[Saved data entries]
===
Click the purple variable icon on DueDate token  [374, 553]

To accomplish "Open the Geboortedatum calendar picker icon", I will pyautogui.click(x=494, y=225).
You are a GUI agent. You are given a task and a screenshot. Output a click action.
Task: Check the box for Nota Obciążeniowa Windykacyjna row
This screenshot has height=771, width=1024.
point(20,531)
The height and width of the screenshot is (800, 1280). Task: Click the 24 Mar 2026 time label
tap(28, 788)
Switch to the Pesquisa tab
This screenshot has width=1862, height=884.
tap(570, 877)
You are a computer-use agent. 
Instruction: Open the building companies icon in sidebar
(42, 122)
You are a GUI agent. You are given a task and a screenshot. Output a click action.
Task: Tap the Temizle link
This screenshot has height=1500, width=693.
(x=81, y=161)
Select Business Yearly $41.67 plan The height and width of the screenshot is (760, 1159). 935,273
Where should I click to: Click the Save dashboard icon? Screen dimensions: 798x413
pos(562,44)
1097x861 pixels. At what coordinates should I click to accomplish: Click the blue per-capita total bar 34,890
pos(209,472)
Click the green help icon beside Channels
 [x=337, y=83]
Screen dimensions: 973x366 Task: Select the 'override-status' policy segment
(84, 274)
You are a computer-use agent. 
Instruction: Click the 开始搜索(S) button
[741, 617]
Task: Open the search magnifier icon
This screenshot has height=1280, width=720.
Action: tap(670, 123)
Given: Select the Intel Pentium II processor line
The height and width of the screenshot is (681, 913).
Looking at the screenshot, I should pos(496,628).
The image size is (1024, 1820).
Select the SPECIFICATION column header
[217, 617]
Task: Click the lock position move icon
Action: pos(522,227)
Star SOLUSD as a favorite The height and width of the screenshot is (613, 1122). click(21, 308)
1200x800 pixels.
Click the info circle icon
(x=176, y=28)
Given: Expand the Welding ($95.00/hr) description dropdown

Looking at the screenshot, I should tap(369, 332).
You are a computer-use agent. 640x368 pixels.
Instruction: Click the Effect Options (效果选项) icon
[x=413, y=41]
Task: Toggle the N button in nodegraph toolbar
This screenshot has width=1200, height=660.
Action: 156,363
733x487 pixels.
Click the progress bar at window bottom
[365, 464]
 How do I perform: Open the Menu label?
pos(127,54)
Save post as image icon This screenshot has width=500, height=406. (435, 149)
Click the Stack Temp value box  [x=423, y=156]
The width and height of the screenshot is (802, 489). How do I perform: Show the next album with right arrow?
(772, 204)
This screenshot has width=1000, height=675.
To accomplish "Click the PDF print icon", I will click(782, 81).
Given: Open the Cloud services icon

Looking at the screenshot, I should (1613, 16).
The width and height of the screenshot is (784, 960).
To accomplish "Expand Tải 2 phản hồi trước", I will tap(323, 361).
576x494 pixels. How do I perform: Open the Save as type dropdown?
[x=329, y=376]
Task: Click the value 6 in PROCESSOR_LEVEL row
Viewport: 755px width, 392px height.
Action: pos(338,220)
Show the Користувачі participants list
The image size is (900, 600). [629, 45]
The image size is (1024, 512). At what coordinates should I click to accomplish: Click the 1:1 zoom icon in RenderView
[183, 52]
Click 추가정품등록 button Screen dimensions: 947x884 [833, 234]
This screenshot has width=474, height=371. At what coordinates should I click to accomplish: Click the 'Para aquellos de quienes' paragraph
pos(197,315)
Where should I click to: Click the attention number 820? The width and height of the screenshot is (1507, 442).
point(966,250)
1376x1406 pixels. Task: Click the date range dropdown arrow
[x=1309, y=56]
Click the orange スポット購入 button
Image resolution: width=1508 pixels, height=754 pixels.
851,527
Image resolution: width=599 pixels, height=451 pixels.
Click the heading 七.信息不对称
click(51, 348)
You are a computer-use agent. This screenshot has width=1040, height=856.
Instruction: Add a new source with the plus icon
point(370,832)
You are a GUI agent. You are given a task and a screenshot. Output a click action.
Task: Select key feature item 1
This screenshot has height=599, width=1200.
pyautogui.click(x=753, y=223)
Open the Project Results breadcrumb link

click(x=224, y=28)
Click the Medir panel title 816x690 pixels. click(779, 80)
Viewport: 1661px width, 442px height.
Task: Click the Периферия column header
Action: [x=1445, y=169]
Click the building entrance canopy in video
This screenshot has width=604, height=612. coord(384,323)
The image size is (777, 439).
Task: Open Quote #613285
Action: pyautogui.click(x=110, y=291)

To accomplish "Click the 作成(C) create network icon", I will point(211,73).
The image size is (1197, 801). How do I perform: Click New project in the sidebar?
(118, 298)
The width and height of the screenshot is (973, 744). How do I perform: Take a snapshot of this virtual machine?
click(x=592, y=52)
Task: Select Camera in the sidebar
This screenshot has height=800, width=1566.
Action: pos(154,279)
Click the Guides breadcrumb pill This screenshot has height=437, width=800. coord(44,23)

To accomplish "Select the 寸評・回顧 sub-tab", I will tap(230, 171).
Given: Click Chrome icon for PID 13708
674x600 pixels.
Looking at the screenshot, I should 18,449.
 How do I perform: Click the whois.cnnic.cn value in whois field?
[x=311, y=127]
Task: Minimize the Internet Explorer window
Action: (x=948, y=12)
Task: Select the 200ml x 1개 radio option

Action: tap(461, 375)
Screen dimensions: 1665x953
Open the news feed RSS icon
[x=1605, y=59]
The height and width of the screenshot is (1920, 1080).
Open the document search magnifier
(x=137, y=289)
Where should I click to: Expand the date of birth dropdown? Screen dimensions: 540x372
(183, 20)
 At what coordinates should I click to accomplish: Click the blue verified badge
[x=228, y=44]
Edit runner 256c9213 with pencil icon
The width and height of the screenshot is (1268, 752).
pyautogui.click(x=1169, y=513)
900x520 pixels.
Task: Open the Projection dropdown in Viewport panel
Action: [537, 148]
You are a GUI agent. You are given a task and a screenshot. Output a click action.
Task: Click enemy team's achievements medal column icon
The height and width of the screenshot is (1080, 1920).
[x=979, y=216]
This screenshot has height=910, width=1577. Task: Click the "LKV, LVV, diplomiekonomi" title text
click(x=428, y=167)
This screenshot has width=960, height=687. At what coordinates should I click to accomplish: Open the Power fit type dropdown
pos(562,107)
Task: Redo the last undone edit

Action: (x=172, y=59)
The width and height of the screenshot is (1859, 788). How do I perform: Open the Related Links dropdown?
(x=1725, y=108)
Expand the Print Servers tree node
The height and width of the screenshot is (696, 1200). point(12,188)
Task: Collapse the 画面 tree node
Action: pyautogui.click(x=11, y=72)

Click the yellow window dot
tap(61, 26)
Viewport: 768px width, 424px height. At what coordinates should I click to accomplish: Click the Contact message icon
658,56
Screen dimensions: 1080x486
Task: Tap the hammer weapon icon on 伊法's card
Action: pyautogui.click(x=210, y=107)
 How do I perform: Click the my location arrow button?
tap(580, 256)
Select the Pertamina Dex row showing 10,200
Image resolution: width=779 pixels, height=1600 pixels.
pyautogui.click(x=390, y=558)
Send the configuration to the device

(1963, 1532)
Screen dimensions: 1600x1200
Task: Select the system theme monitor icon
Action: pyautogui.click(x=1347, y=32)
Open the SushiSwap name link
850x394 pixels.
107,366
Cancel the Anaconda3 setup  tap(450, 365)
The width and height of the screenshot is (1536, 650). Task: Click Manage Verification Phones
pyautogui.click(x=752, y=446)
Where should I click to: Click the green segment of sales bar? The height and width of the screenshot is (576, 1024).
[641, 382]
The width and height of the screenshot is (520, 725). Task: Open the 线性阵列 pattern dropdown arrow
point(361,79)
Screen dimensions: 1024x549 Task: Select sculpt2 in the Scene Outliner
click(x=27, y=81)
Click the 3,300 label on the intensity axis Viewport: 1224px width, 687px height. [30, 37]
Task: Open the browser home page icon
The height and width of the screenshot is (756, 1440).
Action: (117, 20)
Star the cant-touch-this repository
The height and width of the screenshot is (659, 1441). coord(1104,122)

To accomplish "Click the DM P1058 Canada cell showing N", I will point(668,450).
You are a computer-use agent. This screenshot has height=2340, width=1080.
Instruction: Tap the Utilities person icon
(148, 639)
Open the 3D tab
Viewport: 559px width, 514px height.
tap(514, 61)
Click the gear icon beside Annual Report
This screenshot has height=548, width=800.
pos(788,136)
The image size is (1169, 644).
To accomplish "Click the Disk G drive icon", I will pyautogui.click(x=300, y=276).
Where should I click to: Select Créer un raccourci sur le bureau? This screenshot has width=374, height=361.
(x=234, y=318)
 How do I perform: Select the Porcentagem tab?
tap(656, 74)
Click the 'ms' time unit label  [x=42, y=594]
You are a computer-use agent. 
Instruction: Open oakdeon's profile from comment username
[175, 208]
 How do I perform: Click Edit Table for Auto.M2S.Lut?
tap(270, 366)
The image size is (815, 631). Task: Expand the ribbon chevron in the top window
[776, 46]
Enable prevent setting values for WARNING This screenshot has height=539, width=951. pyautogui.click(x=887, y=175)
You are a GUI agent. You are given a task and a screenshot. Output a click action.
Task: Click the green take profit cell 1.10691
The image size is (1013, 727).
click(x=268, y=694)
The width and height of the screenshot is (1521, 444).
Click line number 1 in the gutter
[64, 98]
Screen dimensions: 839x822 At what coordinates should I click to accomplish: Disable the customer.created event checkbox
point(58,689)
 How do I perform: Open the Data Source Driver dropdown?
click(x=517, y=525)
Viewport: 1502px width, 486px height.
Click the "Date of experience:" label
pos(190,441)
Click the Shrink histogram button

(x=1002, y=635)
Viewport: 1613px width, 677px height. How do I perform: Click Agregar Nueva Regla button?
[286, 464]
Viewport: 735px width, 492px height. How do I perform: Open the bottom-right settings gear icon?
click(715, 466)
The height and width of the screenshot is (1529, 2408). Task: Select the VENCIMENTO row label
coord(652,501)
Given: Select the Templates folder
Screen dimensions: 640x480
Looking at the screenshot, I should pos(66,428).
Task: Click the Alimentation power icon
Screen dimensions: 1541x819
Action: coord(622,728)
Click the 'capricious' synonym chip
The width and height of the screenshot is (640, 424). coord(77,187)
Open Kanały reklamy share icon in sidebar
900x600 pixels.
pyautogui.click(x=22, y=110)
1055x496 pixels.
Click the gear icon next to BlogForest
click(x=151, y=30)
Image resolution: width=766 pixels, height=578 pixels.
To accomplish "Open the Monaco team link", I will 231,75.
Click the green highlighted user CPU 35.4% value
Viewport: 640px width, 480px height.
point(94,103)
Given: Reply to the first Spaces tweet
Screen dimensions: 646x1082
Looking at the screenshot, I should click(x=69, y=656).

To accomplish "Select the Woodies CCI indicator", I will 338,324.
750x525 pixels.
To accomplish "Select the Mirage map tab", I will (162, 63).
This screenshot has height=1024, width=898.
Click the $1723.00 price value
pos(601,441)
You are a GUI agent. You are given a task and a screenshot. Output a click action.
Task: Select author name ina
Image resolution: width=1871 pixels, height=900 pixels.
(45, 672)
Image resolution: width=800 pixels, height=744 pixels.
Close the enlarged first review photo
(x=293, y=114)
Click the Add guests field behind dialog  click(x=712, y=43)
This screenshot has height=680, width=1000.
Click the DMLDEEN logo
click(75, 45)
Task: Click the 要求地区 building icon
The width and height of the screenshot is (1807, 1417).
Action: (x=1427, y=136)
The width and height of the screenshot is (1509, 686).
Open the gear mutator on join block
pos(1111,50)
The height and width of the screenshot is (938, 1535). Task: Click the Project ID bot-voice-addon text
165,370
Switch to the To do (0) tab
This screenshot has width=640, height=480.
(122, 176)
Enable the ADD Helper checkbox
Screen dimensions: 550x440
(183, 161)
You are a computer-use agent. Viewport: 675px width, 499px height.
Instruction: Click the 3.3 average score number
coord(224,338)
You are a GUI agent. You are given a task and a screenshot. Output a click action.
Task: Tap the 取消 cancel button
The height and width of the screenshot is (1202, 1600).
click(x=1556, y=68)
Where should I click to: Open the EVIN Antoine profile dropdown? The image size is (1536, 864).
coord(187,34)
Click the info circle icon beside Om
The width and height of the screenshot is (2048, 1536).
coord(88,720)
===
** Work request **
Please transcribe the records exactly from their first line through the line holding "Select Business Yearly", and leave out all others.

** Response **
Click the purple variable icon on DueDate token  [374, 553]

To accomplish "Open the Geboortedatum calendar picker icon", I will pyautogui.click(x=494, y=225).
You are a GUI agent. You are given a task and a screenshot. Output a click action.
Task: Check the box for Nota Obciążeniowa Windykacyjna row
This screenshot has height=771, width=1024.
point(20,531)
The height and width of the screenshot is (800, 1280). Task: Click the 24 Mar 2026 time label
tap(28, 788)
Switch to the Pesquisa tab
This screenshot has width=1862, height=884.
tap(570, 877)
You are a computer-use agent. 
Instruction: Open the building companies icon in sidebar
(42, 122)
You are a GUI agent. You are given a task and a screenshot. Output a click action.
Task: Tap the Temizle link
This screenshot has height=1500, width=693.
(x=81, y=161)
Select Business Yearly $41.67 plan The height and width of the screenshot is (760, 1159). 935,273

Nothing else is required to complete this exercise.